:: SUPPLIED PASSAGE ::
When I was diagnosed with DCIS breast cancer in 2001, I considered my options for treatment and chose the most extreme one: bilateral mastectomy. That choice meant that I could avoid chemo and radiation. I had some thought that my choice was excessive, but my reasoning was to rid my body of cancer and complications. Therefore, I would not be “looking over my shoulder” for symptoms, always wondering; I could say good-bye to cancer. Of course, in those years there was no genetic testing; so I had no idea I was BRCA 2.
And so it was that in 2016 the first symptom of lower abdominal discomfort began. I got a referral for my gynecologist who did a pelvic exam and also ordered a transvaginal ultrasound. Results came back “no significant abnormality.” (Only after my diagnosis a year later when I asked to see the radiologist’s report, did I find out that my ovaries were hidden from view.) Although my urine tests were normal, I asked to see a urologist. When I talked about a specific pain on my left side, she suggested that it might be caused by diverticulitis. My keyword search on Google did not agree.

:: SET OF TASKS ::
1. In the diagnosis account, which treatment was chosen after the 2001 DCIS breast cancer diagnosis?
2. Reproduce the diagnosis account verbatim from "And so it was" up to and including "did not agree.".

:: Records contained in a dataset ::
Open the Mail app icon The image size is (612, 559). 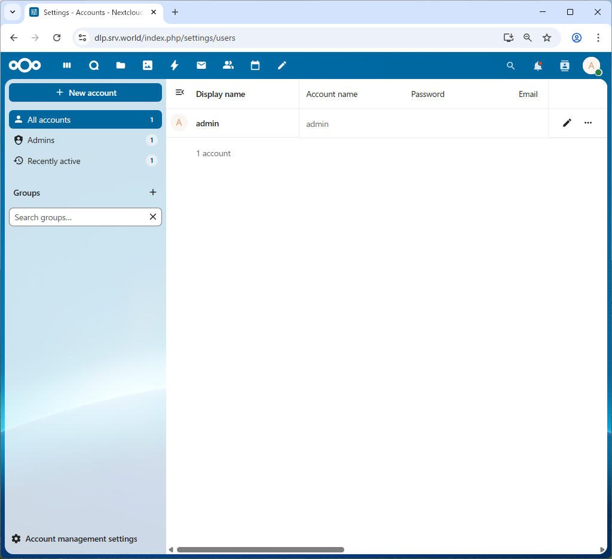(201, 65)
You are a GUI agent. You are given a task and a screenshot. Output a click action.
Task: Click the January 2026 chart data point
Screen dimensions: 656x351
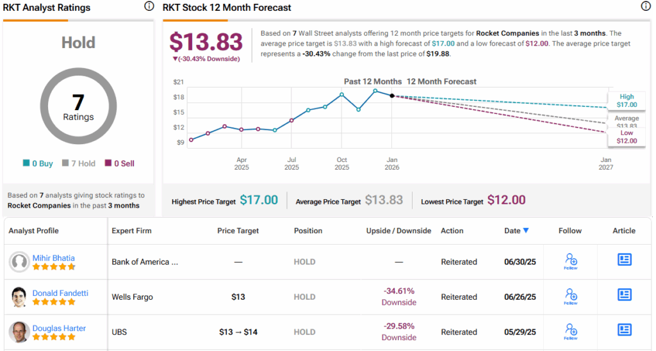coord(392,95)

:: SOLUTION LIST ::
1. A bilateral mastectomy.

2.
And so it was that in 2016 the first symptom of lower abdominal discomfort began. I got a referral for my gynecologist who did a pelvic exam and also ordered a transvaginal ultrasound. Results came back “no significant abnormality.” (Only after my diagnosis a year later when I asked to see the radiologist’s report, did I find out that my ovaries were hidden from view.) Although my urine tests were normal, I asked to see a urologist. When I talked about a specific pain on my left side, she suggested that it might be caused by diverticulitis. My keyword search on Google did not agree.